Он говорил так, как разговаривают с давно умершими родственниками, когда приходят помянуть их на кладбище на Пасху.
– Сейчас таких уже редко встретишь.
Блаженный смотрел на него всё так же внимательно и безучастно.
Номах, не зная, как закончить этот так и не начавшийся разговор, и оттого досадуя, бросил:
– Тебе, может, надо чего? Из одежды, обуви. Ты скажи.
Соловьёв впервые за время разговора мыкнул, отрицательно качнув головой.
– Как знаешь. Прощай тогда.
И сказал бойцу:
– Отведи на кухню, пусть покормят. И с собой дадут чего на дорогу.
Щусь недоверчиво смотрел вслед уходящему Соловьёву.
– Всё понимает. Всё до точки.
– Ну и что?
– Не боишься, что он теперь в шпионы переметнулся? В красные ли, в белые, один чёрт.
– Не боюсь, – недовольно отозвался Номах.
– Что так?
– По нему видно. Ему теперь все наши дела, как мурашиная возня под ногами. Без интереса.
– Может и так, а может и не так… Только, будь моя воля, пристрелил бы я его. Так, на всякий случай. Не тот он, кем кажется. Не люблю таких.
– Когда ж ты, Щусь, повзрослеешь? Чисто ребёнок. Те, бывало, жуков просто так давят, сами не знают зачем, а ты людей.
Сон Номаха. Обычный день
С утра Номах махал лопатой на току, подавал зерно в раскрытую пасть веялки, чтобы оно, очищенное от сора и пыли, просыпалось в высокие, в рост человека, бурты.
– Веселей, веселей, батька! – покрикивали ему загорелые до цвета морёного дуба, по пояс голые парни. – Это тебе не с «максима» пулять.
– Да я любого из вас, что в стрельбе, что в работе уделаю! – отвечал он и нажимал на лопату.
Литые бугры мускулов перекатывались на плечах работников, тёк пыльный поток зерна к веялкам, выплёскивался наружу чистым, почти сияющим.
Стекали капли пота по пропылённым лицам, бежали щекочущими насекомыми по позвоночнику, опускались из подмышек вдоль рёбер.
Привезли обед, раздали тарелки. Номах уселся под навесом рядом с другими крестьянами.
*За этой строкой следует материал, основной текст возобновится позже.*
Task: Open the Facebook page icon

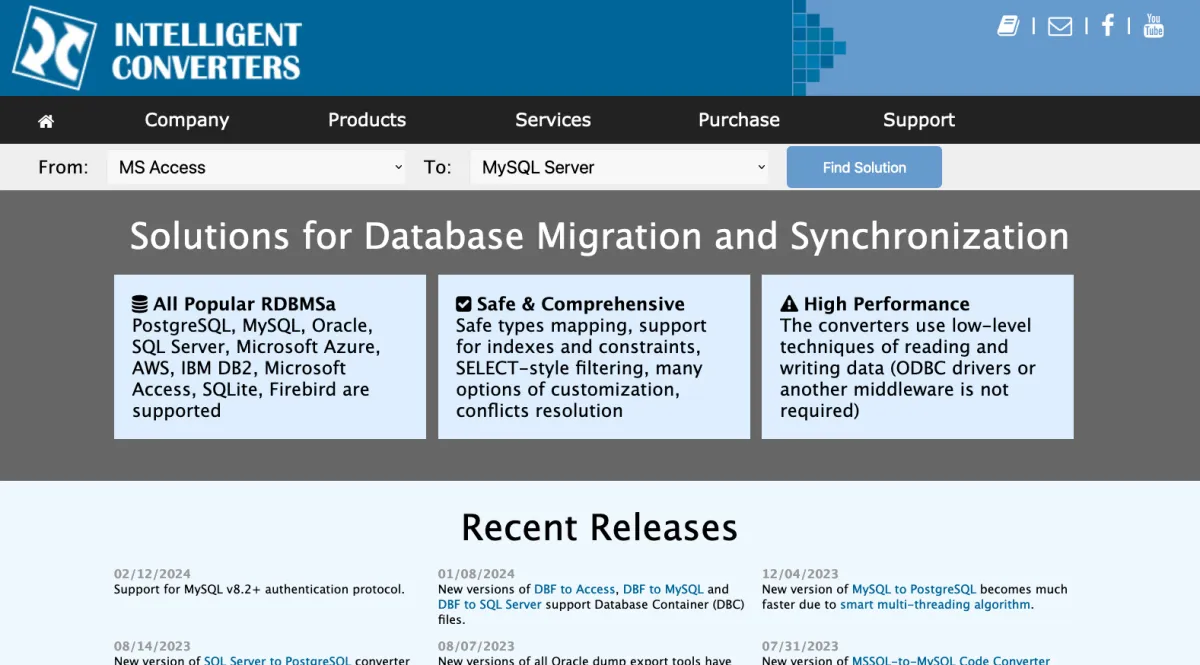Action: [x=1107, y=26]
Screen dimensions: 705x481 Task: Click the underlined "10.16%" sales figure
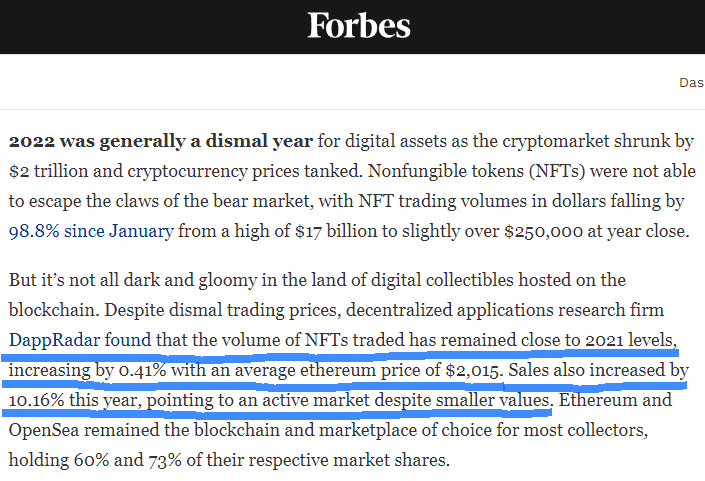click(x=36, y=400)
Они ели обжигающие щи с плавающими на поверхности золотыми червонцами жира, хлебали, подначивая друг друга, жадно пережёвывали куски волокнистого мяса, раззадоренные нелёгкой, но радостной работой.
– Что, батька, осилишь ещё полдня? – спросили селяне, когда закончился обед.
– Я не только полдня, я ещё и девок ваших вечером осилю! – зубоскаля отозвался Номах.
– Плохо ты наших девок знаешь, – был ему ответ. – Ты любой из них на один зуб. Потом ещё добавки попросит.
– Это после вас добавки просят. А у меня пощады выпрашивают.
Они смеялись.
И не было ни в их словах, ни в его, ни грана злобы или желания унизить собеседника.
Чистыми были их слова и мысли.
И текло живое золото из широких хоботов разлапистых неуклюжих машин, тёк пот по спинам бывших бойцов, а теперь простых тружеников, текли ветра над степью, переплетались струи тихой реки в низине недалеко от тока…
Прискакал конопатый малец на рослом скакуне.
– Батька, директор школы зовёт тебя! – крепко держась за гриву гарцующего коня, крикнул он.
Конь вытанцовывал под ним, бил копытами землю, оставляя отпечатки подков.
– Что там за дело?
– Выпускной, батька. Просят тебя речь сказать ученикам.
– Что, справитесь без меня, тщедушные? – Батька бросил лопату в склон бурта, словно острогу в бок рыбины.
– Теперь, вряд, – откликнулся маленький приземистый, словно табурет, мужичок.
– Что так? – Номах вытер лоб.
– Да пошутковать не над кем. Заскучаем.
– Я вам заскучаю!..
Номах вошел под поток зерна, словно под дождь, поднял лицо, вскинул руки.
– Эх, хорошо!..
Вышел, вытряхнул на ходу из штанов зёрна, и, как был, босой, отправился в школу.
– Батька, рубаху хоть надень! – крикнул ему мужичок.